To o niemal 10 mld zł więcej niż w raporcie UKE opisującym rynek w 2007 r. (38,8 mld zł; UKE powołało się wtedy na szacunki firmy PMR).
Czy to możliwe, aby przychody branży wrosły w rok o 10 mld zł? Wydaje się to mało realne, zakładając nawet, że operatorzy zwiększyli wymianę ruchu między własnymi sieciami (o takim sposobie powiększania przychodów mówi się nieoficjalnie).
Odpowiedź na to pytanie mogą znać tylko pracownicy UKE, autorzy analizy, bo projektu o podobnej skali poza urzędem nikt nie jest w stanie przeprowadzić. (Telekomunikacja Polska szacuje, że wartość rynku w 2008 r. była o 5,5 proc. wyższa niż w 2007 r.). Pracownicy UKE tłumaczyli wczoraj, że wartość rynku w ostatnim raporcie to suma przychodów z deklaracji operatorów. Do 24 kwietnia przesłali oni 854 formularzy. Rok wcześniej – 700, ale w obu ankietach wzięli udział najwięksi rynkowi gracze.

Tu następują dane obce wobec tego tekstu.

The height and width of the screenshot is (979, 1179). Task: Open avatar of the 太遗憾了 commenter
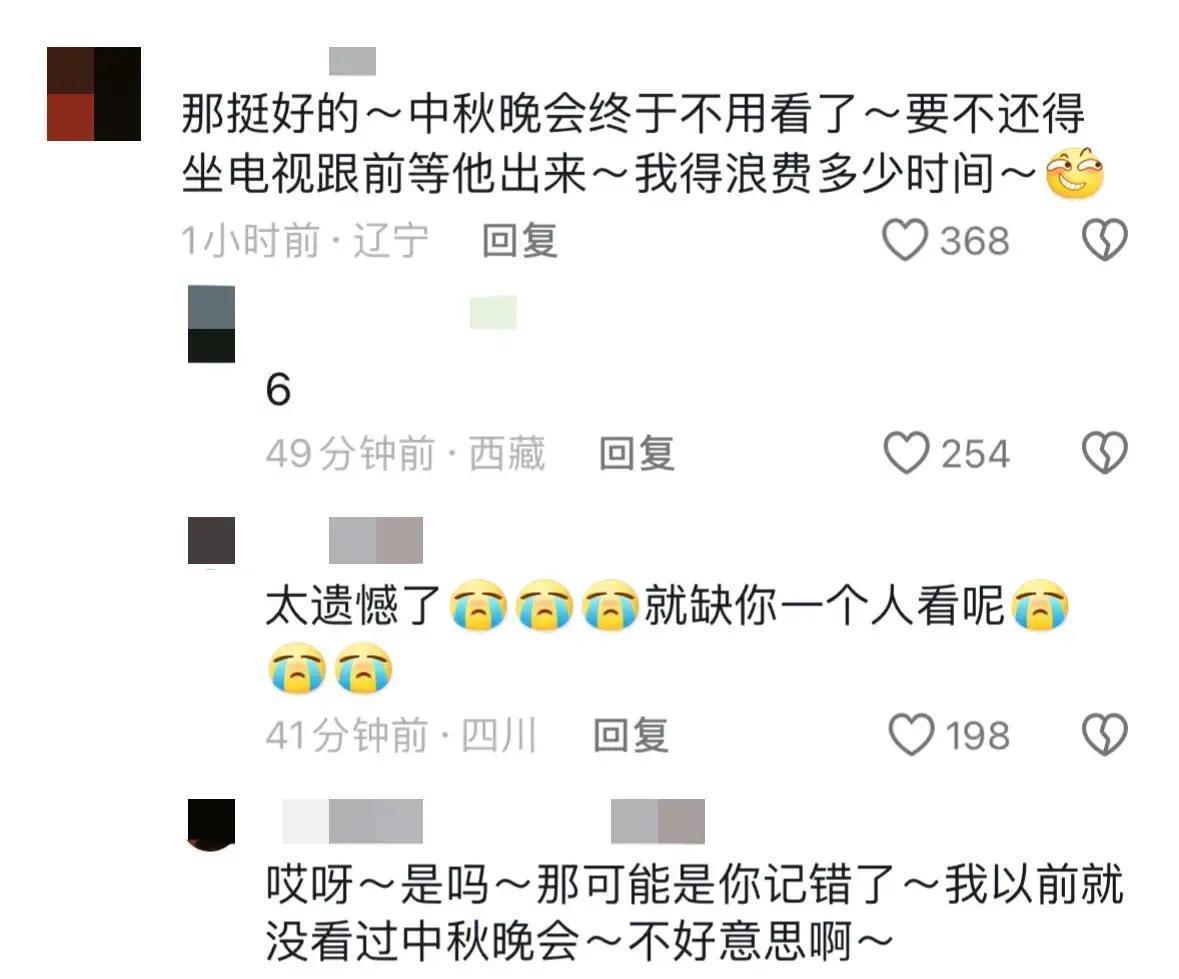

W najnowszym raporcie podano, że wartość rynku detalicznych usług telefonii stacjonarnej spadła w 2008 r. o 13,5 proc. (nie ujawniono, do jakiej kwoty), a detaliczna sprzedaż telefonii mobilnej to 19 mld zł (w 2007 r. 23,1 mld zł). Także wartość detalicznych usług dostępu do internetu w raporcie za 2008 r. jest niższa niż za rok 2007 (2,56 mld zł wobec 2,7 mld zł). Operatorzy zadeklarowali, że w 2008 r. zainwestowali łącznie 7 mld zł (8,5 mld zł w 2007 r.).